TO CREATE CHANGE, LEADERSHIP IS MORE IMPORTANT THAN AUTHORITY
The problem is that, while authority can compel action, it does little to inspire belief. It’s not enough to get people to do what you want, they also have to want what you want — or any change is bound to be short lived.
That’s why change management efforts commonly fail. All too often, they are designed to carry out initiatives that come from the top. When you get right down to it, that’s really the just same thing as telling people to do what you want, albeit in slightly more artful way. To make change really happen, it doesn’t need to be managed, but empowered. That’s the difference between authority and leadership.
In the 1850’s, Ignaz Semmelweis was the head physician at the obstetric ward of a small hospital in Pest, Hungary. Having done extensive research into how sanitary conditions could limit infections, he instituted a strict regime of hand washing and virtually eliminated the childbed fever that was endemic at the time.
In 2005, John Antioco was the eminently successful CEO of Blockbuster, the 800-pound gorilla of the video rental industry.
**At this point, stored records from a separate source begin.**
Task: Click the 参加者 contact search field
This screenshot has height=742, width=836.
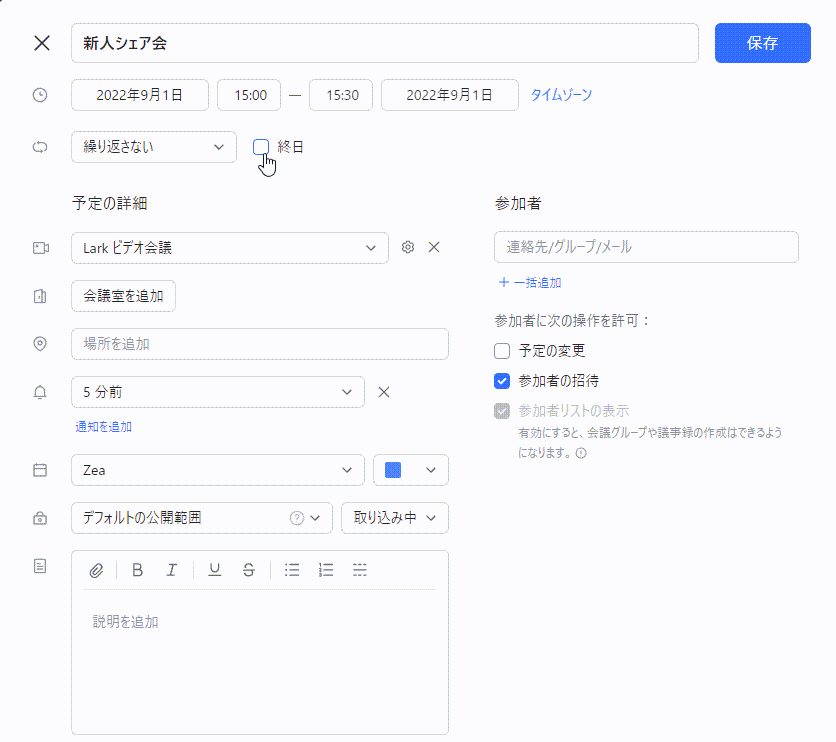Action: [x=646, y=247]
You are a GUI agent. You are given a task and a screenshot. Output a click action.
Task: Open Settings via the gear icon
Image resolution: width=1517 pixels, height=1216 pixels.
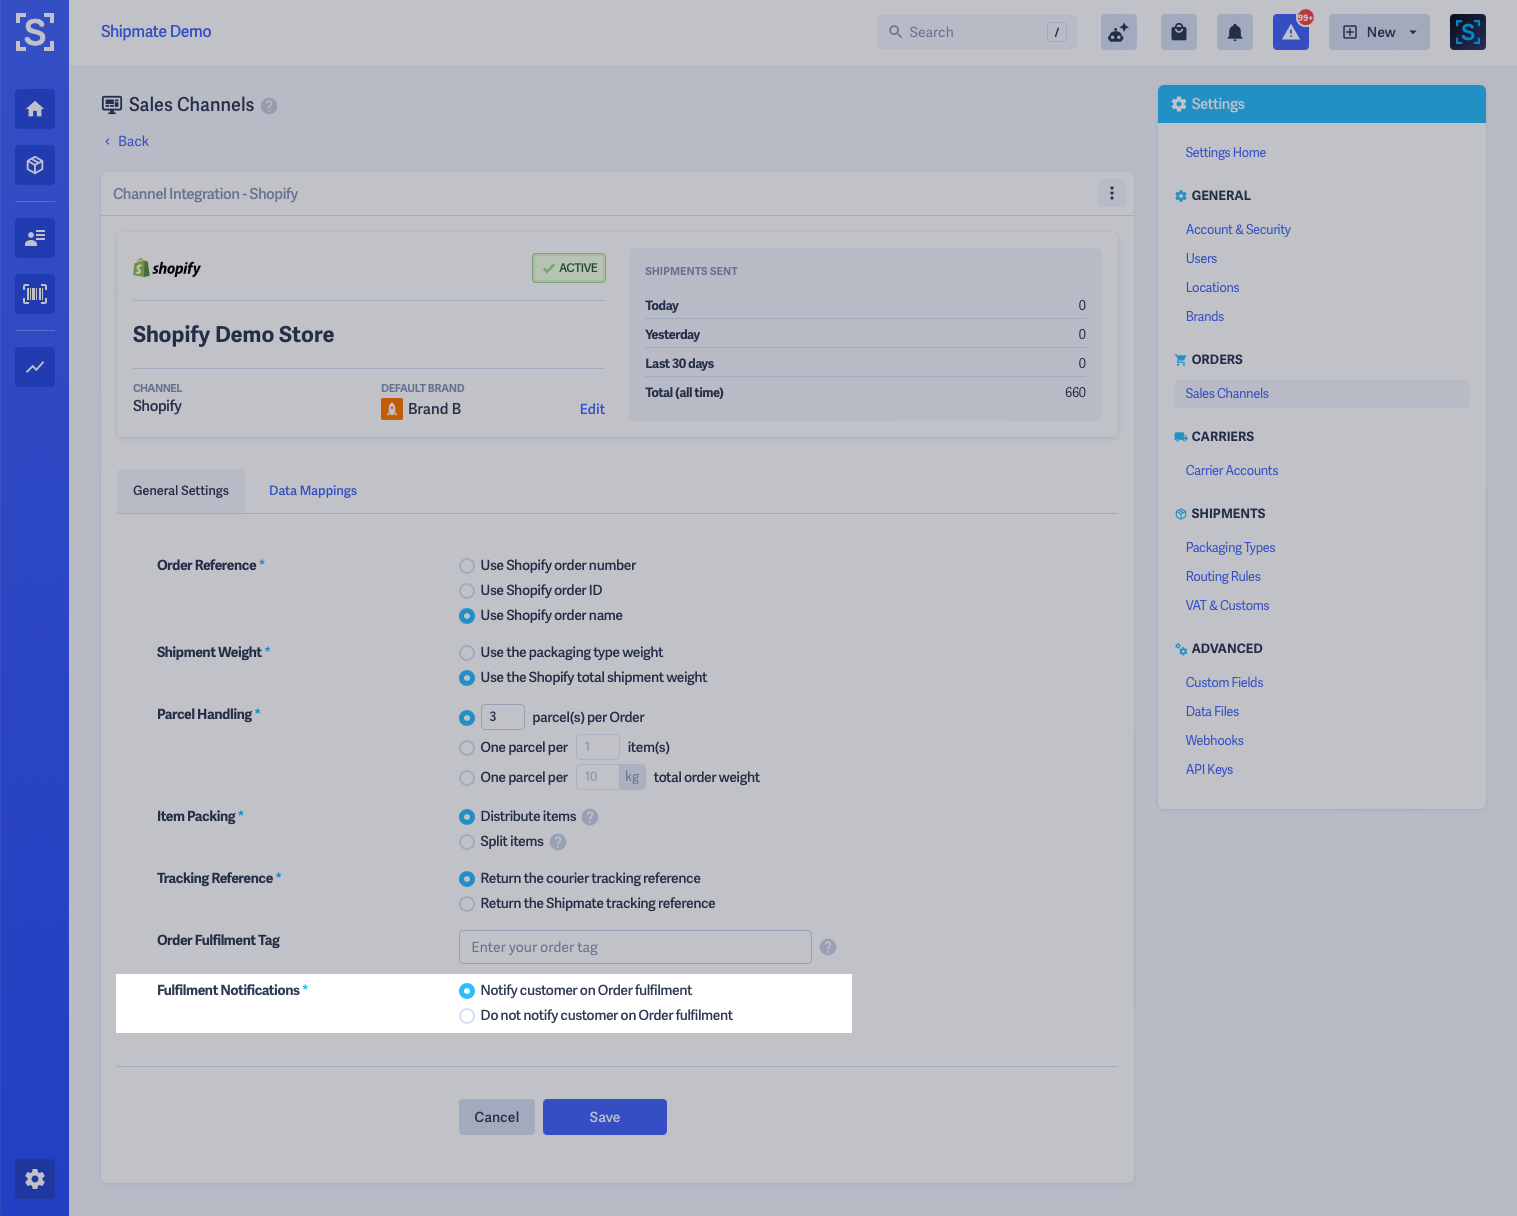(35, 1179)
Yet, despite the firm’s dominance, he saw a mortal threat coming in the form of online streaming video and nimble competitors like Netflix. He initiated an aggressive program to cancel late fees and invest in an online platform.
Things ended poorly for both men. Semmelweis was castigated by the medical community and died in an insane asylum, ironically of an infection he contracted while under medical care. Antioco was fired by his company’s board and his successor reversed his reforms. Blockbuster filed for bankruptcy in 2010.
While today the insights of Semmelweis and Antioco seem obvious, they did not at the time. In the former case, it was believed that illness was caused by an imbalance of humors and in the latter, the threat of online video seemed too distant to justify forsaking short-term profits. Even given their positions of authority, neither was able to overcome the majority view.
We tend to overestimate the power of influence. It always seems that if we had a little bit more authority or had more data to back us up or were able to make our case more forcefully, we could drive our ideas forward. Yet Semmelweis and Antioco had not only authority, but also had the facts on their side and were willing to risk their careers. They failed nonetheless.
In the 1950’s, the eminent psychologist Solomon Asch performed a series of famous experiments that help explain why. He showed the chart below to a group of people and asked which line on the right matched the line on the left.
It seems like a fairly simple task and it should be, but Asch, renowned for his ingenuity, added a twist. All of the people in the room, except one, were confederates who gave the wrong answer. By the time he got to the last person who was the true subject, almost everyone who participated conformed to the majority view, even though it was obviously wrong.
While we like to think of ourselves as independent and freethinking, the truth is that we are greatly affected by the views of those around us. If you are in an office where people watch silly cat videos, you’ll find yourself doing the same and laughing along. Yet often you’ll find that they’re not nearly as funny when viewed in different company.
Yet conformity is never absolute. Even in Asch’s experiments, there were some who held out, much like Semmelweis and Antioco. We all have our points of conviction on which we are unlikely to be swayed, other areas in which we need more convincing and still others that we really don’t care enough about to form much of an opinion at all.
That essentially is what the threshold model of collective behavior predicts: Ideas take hold in small local majorities; many stop there and never go any further, but some saturate those local clusters and move on to more reluctant groups through weak ties. Eventually, a cascading effect ensues.
The best-known example of the threshold model at work is the diffusion of innovations model developed by Everett Rogers, in which a small group of innovators gets hold of an idea and indoctrinates a somewhat more reluctant group of early adopters to form local majorities. The reticent denizens of those clusters find themselves outnumbered and begin to conform, just as in Asch’s study. Before long, the new converts find themselves passing the idea on to other social groups they belong to. The process continues until the idea has grown far beyond its original niche. Eventually, even the most skeptical laggards join in.
Now we can see the failure of Semmelweis and Antioco – and the folly of so many aspiring executives — for what it is. Rather than seeking to lead a passionate band of willing innovators and build a movement, they leaned on their authority to create wholesale change by forcing the unconvinced against their will. Instead of painstakingly building local majorities, they attempted to compel entire populations.
Control is an illusion and always has been an illusion. It is a Hobbesian paradox that we cannot enforce change unless change has already occurred. Higher status—or even a persuasive presentation full of facts—is of limited utility. The lunatics run the asylum, the best we can do as leaders is empower them to run it right.
And that’s why change always requires leadership rather than authority. Respectable people always prefer incumbency to disruption. Only misfits are threatened by the status quo. So if you want to create real change, it is not power and influence that you need, but those who seek to overthrow them.